Supplied records:
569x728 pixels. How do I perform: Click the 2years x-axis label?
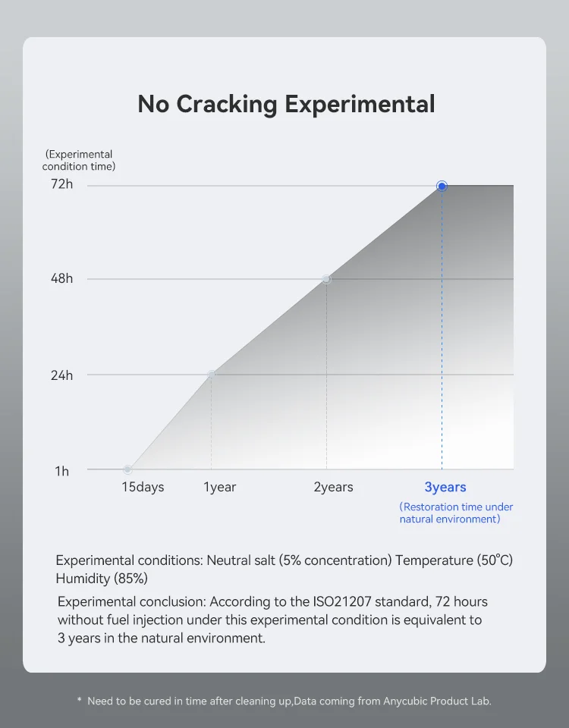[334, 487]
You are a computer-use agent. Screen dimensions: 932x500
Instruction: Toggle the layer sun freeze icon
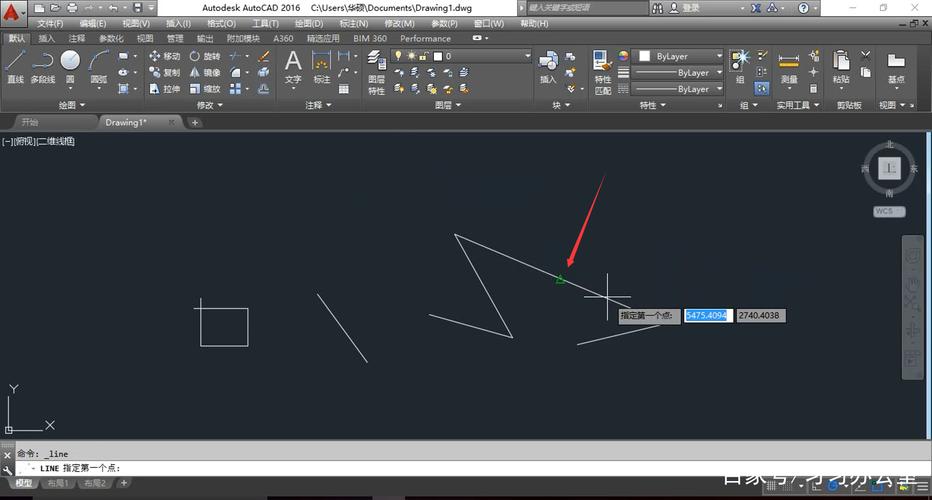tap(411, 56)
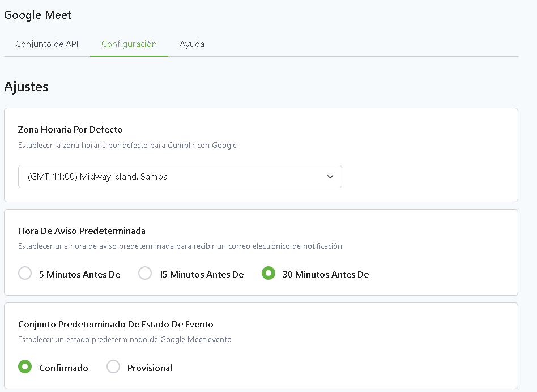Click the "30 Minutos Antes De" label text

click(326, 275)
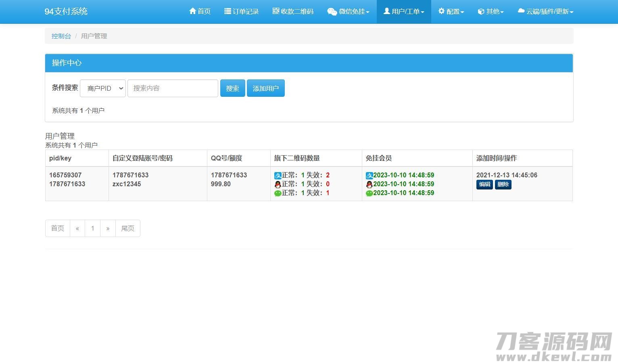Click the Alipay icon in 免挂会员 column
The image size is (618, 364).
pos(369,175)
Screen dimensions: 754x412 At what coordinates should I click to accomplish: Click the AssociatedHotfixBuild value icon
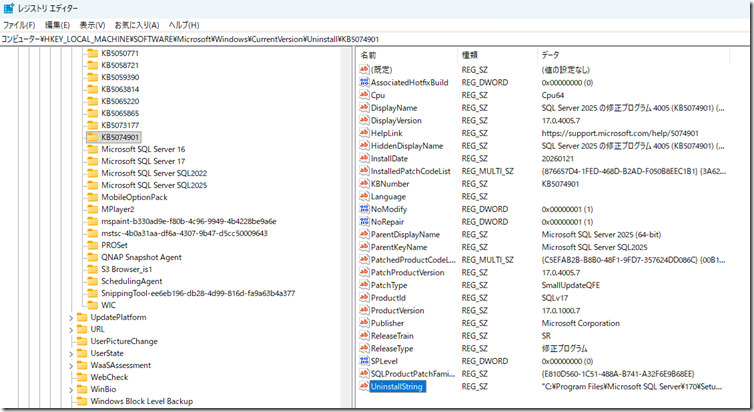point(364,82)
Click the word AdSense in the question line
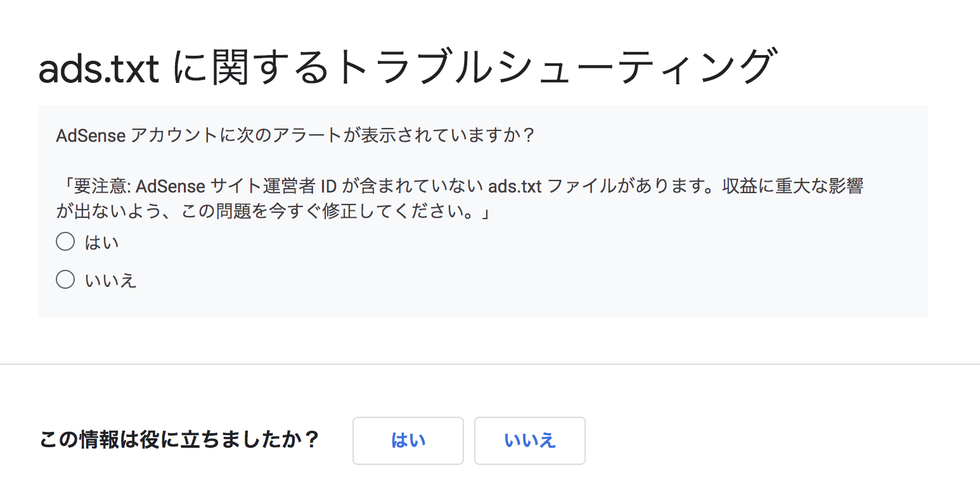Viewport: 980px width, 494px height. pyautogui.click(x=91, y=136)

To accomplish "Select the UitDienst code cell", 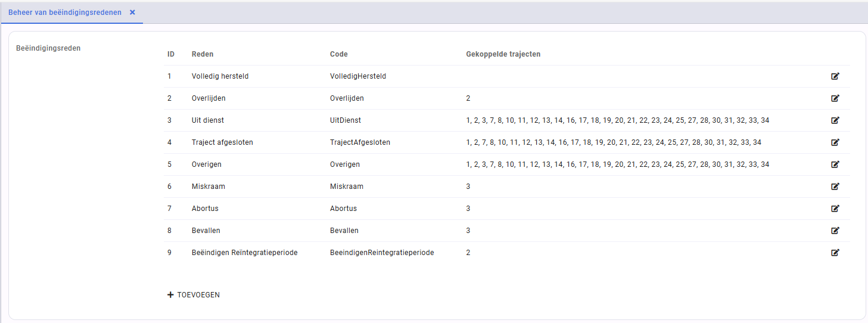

Try it:
Would you print the whole listing exactly, omitting the pictures?

Solution for this exercise:
569x728 pixels. How do I perform: Click the 2years x-axis label?
[334, 487]
You are a computer-use agent. Screen dimensions: 932x500
Instruction: Toggle the layer sun freeze icon
tap(411, 56)
Click the "30 Minutos Antes De" label text

click(326, 275)
Click the Alipay icon in 免挂会员 column
The image size is (618, 364).
pos(369,175)
Screen dimensions: 754x412 At what coordinates should I click to accomplish: Click the AssociatedHotfixBuild value icon
point(364,82)
Click the word AdSense in the question line
Viewport: 980px width, 494px height. pyautogui.click(x=91, y=136)

To accomplish "Select the UitDienst code cell", 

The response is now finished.